En la conversación también intervino Remedios, la propietaria de la casa donde habían escondido a Kittle, hablando entre sollozos de cómo le habían arrebatado a su hija y herido de muerte a su marido. Sigrid no pudo soportarlo y cayó presa de un llanto incontrolable y crisis de ansiedad.
Aparte de todo lo anterior, Kittle también les comentó que había visto ciertos tatuajes en alguno de los paramilitares que le recordaban a los símbolos de la antigua Sociedad de Thule de los nazis; el grupo intercambió miradas de reconocimiento; eran los mismos símbolos que habían visto en los germanos ante el monolito en Canadá. Al explicar a Francis lo que hacían allí y sus experiencias previas, este accedió a darles el móvil para su investigación y también a su sugerencia de sacarlo de allí de forma discreta.
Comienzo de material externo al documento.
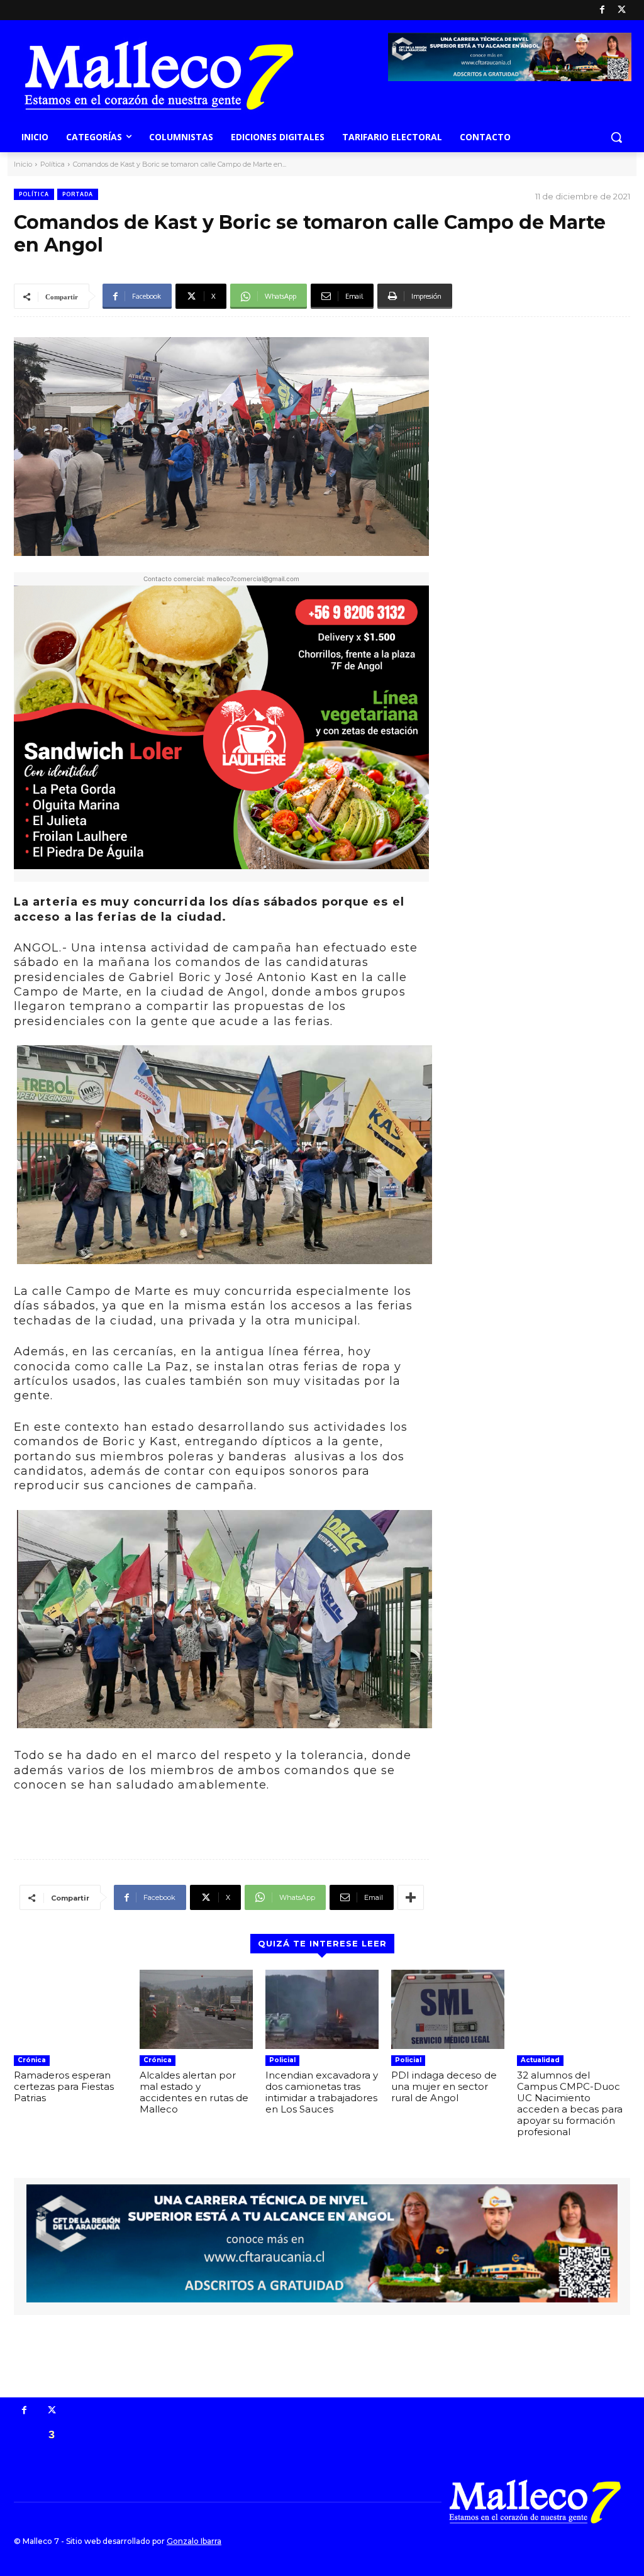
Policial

Un silbido llamó la atención de todos. Al bajar por el camino y girar un recodo, pudieron ver que en la plaza, ante la cantina, habían aparcado varios coches de policía. Al lado de sus todoterrenos. Por un momento se plantearon huir campo a través, pero entonces oyeron los gritos de la gente del pueblo, maltratada al ser interrogada. Y para agravar la situación, a varios kilómetros de distancia subían lentamente por el camino un par todoterrenos negros.
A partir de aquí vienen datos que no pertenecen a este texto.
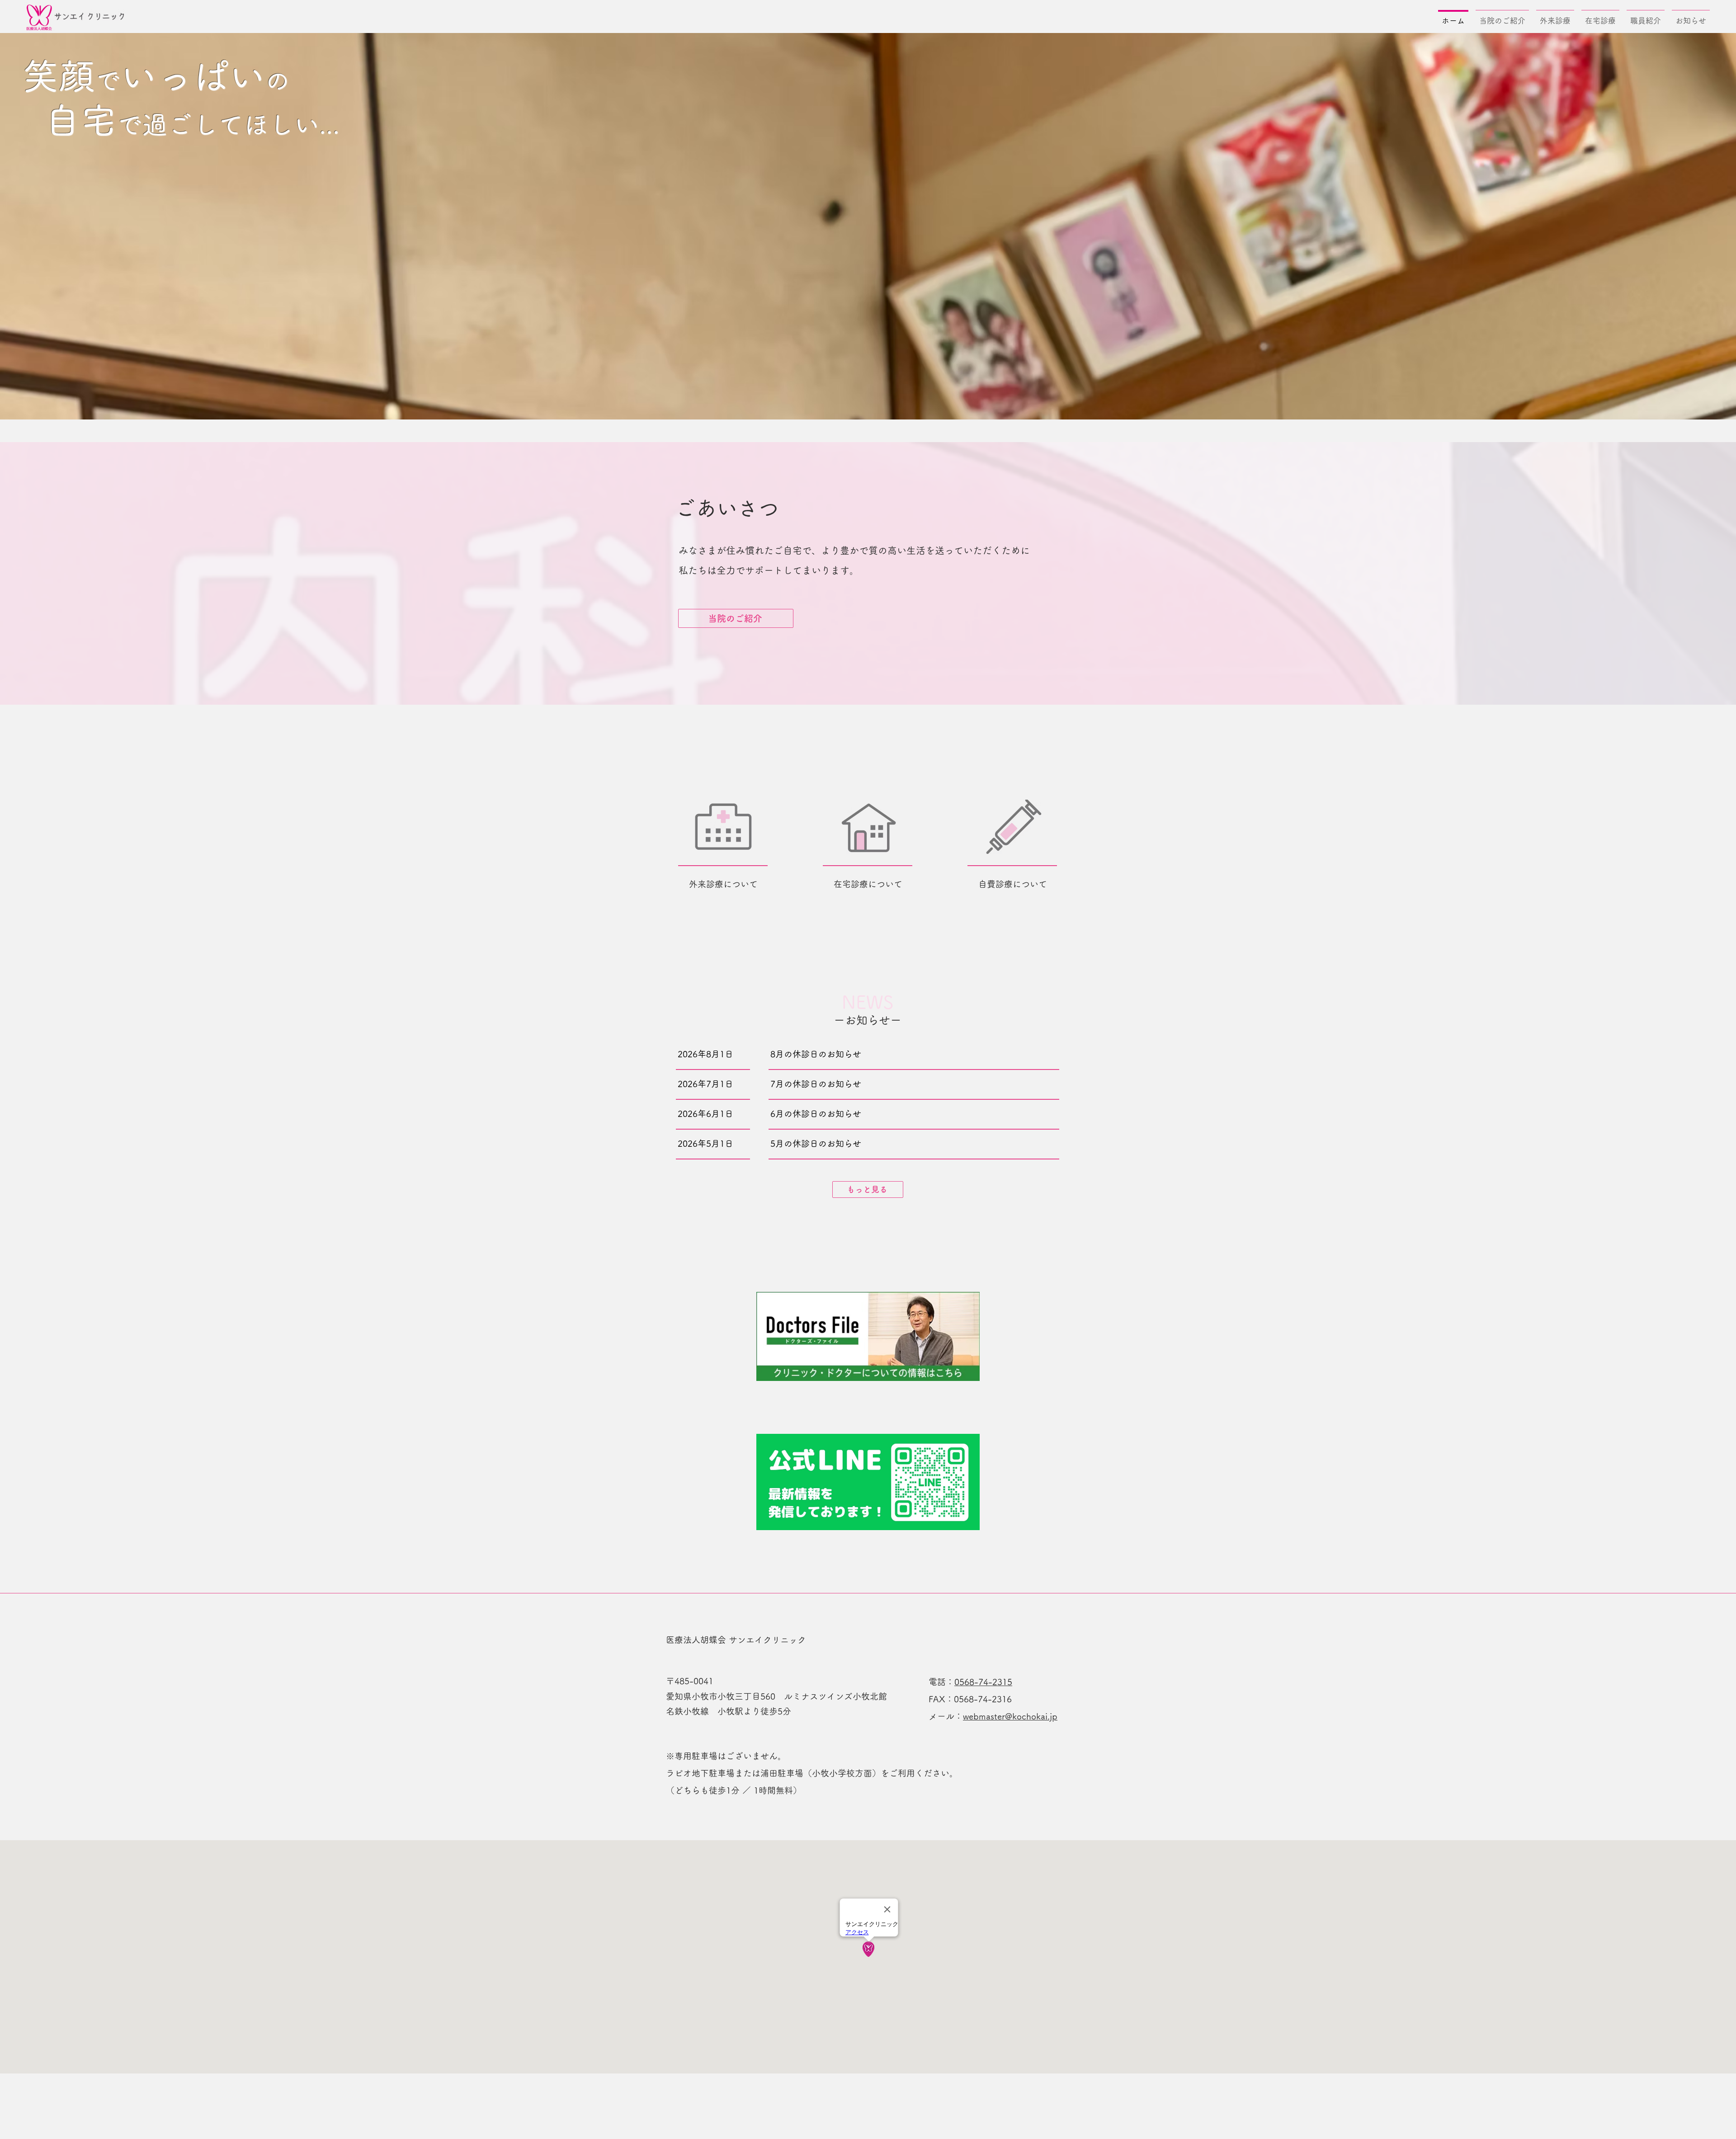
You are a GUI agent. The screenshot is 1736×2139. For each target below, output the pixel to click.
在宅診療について (868, 884)
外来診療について (723, 884)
Decidieron apresurarse. Remedios prestó una escopeta a Tomaso y Derek, Jonathan y Robert empuñaron sus pistolas. No preguntaron. Cuando vieron que el primer policía que los vio echaba mano a su arma, dispararon primero. Tomaso se adelantó a todos, y haciendo uso de la escopeta y las artes marciales acabó con un par; Derek, Jonathan y Robert quitaron de enmedio algunos más, y finalmente entraron a la cantina; algunos aldeanos lucían moratones y sangre resultado del interrogatorio, y el único policía restante amenazaba con matar a una muchacha si no le dejaban ir. Un certero disparo de Derek acabó con él. Sin pausa, derramaron gasolina a la entrada del pueblo y le prendieron fuego para dificultar la llegada de los dos todoterrenos. El alcalde les conminó a marcharse, asegurándoles que ellos podrían lidiar con la nueva amenaza, así que optaron por ello. Montaron en los coches y se dirigieron montaña arriba; les acompañaba Pedro, el pastor que los había recibido, que podría guiarlos campo a través hasta la aldea de Tres Santos; tras recoger a Francis, se adentraron en los vericuetos de la estribación montañosa hasta que tuvieron que abandonar los coches y seguir a pie. Mientras caminaban, Patrick preguntó al renqueante ex voluntario de AIFC (que caminaba ayudado por Tomaso, al igual que Sigrid, todavía no recuperada de su operación en Cuba, era ayudada por Derek) si conocía el nombre de alguno de los otros padres adoptivos de niñas de Villatrinidad. Kittle respondió que sólo sabía de otro padre que fuera a adoptar una niña del pueblo, un tal Sergio Correa Cabezas; no tenía muy claro de dónde era, pero estaba casi seguro de que era europeo, y con ese nombre, seguramente español.